The following fields are available for articleList:

url: string, required

URL of a page where articles were extracted

articles: list of dictionaries

List of articles. Individual fields are described below.

Individual articles

Each article inside articles has following fields:

headline: string

Article headline or title.

datePublished: string

Publication date. ISO-formatted with ‘T’ separator, may contain a timezone.

datePublishedRaw: string

Same date as datePublished, but before parsing/normalization, i.e. as it appears on the website.

author: string

Author (or authors) of the article.

authorsList: list of strings

All authors of the article split into separate strings. For example,

  • if author is "Alice and Bob", authorList would be ["Alice", "Bob"],

  • if author is "Alice Johnes" (a single author), authorList would be ["Alice Johnes"].

inLanguage: string

Language of the article, as an IETF BCP 47 language tag code.

mainImage: string

A URL or data URL value of the main image of the article.
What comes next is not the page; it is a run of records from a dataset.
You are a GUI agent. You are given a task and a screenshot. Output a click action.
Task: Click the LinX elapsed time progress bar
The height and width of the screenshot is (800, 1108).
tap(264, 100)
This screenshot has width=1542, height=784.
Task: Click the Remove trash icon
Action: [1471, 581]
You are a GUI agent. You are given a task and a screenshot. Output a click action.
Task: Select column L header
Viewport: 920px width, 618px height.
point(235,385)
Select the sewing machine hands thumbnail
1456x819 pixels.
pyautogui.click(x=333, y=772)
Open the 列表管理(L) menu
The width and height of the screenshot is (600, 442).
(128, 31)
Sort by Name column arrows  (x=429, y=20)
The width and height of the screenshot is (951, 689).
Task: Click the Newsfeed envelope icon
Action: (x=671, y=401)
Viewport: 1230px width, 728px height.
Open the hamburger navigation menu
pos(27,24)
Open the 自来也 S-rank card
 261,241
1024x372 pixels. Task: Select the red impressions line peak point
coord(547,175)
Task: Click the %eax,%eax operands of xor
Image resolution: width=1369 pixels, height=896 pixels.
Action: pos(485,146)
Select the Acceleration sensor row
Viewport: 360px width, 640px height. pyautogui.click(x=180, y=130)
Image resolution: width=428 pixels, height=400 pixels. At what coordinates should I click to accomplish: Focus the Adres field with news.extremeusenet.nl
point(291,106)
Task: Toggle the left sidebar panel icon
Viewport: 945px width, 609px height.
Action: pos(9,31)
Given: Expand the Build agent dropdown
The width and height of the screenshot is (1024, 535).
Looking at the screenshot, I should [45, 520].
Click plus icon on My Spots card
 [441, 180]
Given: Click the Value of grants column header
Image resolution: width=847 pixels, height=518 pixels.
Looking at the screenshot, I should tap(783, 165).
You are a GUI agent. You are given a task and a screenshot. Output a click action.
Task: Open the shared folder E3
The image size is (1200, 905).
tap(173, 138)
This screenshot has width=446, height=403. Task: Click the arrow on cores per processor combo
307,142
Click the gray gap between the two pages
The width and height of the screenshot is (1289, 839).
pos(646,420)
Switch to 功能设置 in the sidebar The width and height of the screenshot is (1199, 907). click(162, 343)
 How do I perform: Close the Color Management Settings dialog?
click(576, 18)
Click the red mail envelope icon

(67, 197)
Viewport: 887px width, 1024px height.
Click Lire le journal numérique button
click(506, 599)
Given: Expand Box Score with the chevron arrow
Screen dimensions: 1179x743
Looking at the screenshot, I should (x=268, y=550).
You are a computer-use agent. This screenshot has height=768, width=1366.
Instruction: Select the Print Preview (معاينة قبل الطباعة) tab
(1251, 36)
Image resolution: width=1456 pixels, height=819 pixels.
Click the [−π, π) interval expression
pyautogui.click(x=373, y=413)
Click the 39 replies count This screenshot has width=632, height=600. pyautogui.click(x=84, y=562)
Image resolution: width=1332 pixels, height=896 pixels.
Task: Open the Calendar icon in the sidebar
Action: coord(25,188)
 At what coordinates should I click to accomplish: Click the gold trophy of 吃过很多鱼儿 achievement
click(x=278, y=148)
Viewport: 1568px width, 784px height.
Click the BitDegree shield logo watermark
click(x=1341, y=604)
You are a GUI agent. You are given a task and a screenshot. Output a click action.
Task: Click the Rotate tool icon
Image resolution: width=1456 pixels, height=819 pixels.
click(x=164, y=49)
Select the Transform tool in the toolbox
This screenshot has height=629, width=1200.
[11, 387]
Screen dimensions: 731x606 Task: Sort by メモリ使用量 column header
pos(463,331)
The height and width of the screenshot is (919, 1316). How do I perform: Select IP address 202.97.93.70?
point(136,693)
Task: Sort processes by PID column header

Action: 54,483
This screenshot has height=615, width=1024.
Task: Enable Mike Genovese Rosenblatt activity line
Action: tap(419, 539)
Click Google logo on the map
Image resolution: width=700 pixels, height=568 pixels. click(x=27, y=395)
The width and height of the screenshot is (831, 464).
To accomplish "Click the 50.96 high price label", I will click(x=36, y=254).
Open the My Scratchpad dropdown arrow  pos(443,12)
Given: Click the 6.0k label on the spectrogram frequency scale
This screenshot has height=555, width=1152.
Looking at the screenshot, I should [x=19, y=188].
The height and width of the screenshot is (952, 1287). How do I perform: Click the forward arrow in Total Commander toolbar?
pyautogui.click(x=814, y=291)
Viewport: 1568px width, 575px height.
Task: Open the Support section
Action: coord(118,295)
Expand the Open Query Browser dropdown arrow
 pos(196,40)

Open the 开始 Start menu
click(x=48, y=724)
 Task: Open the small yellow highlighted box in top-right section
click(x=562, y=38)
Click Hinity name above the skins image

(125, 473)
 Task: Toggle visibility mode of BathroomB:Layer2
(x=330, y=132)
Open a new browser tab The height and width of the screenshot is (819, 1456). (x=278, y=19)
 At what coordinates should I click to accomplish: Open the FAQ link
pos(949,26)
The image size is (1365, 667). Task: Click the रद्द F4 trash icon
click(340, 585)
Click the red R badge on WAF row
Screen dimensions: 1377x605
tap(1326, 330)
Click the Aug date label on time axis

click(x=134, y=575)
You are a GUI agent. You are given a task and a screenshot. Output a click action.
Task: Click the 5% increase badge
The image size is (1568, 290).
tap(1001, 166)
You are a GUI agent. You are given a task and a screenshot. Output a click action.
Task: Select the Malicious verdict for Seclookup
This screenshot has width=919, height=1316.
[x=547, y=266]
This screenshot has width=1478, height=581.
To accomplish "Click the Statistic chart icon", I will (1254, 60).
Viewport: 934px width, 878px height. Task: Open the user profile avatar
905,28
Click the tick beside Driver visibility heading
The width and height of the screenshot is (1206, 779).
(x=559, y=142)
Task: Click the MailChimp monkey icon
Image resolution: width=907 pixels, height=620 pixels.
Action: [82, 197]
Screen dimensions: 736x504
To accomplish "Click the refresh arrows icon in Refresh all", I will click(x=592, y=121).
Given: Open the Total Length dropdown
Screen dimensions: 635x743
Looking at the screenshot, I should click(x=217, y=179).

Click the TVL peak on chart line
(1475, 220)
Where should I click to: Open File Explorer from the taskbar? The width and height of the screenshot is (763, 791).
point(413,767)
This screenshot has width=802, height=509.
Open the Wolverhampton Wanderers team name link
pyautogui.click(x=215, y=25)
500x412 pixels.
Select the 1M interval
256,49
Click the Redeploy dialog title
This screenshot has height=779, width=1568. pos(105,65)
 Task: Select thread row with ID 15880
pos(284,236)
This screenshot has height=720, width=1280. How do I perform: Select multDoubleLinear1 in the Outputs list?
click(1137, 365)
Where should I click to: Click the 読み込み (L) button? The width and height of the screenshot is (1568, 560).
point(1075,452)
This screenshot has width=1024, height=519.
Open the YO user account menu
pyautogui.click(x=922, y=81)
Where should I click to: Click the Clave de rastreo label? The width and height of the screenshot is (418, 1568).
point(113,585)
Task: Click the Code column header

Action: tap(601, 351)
All URLs are absolute.

images: list of strings

A list of URL or data URL values of all images of the article (may include the main image). All URLs are absolute.

articleBody: string

Text of the article as it appears on list page.

probability: float

Probability that this is a single article.

url: string

URL of the full article page.

All fields are optional, except for probability. Fields without a valid value (null or empty array) are excluded from extraction results.

Response example

Below is an example response with all article list fields present:

[
  {
    "articleList": {
      "url": "http://www.example.com",
      "articles": [
        {
          "headline": "Article headline",
          "datePublished": "2019-06-19T00:00:00",
          "datePublishedRaw": "June 19, 2019",
          "author": "Article author",
          "authorsList": [
            "Article author"
          ],
          "inLanguage": "en",
          "mainImage": "http://www.example.com/image.png",
          "images": [
            "http://example.com/image.png"
          ],
          "articleBody": "Article body ...",
          "probability": 0.95,
          "url": "https://www.example.com/article?id=23"
        },
        {
          "headline": "Headline of another article",
          "probability": 0.82,
          "url": "https://www.example.com/article?id=25"
        }
      ]
    },
    "webPage": {
      "inLanguages": [
        {"code": "en"},
        {"code": "es"}
      ]
    },
    "query": {
      "id": "1564747029122-9e02a1868d70b7a3",
      "domain": "www.example.com",
      "userQuery": {
        "pageType": "articleList",
        "url": "http://www.example.com/"
      }
    }
  }
]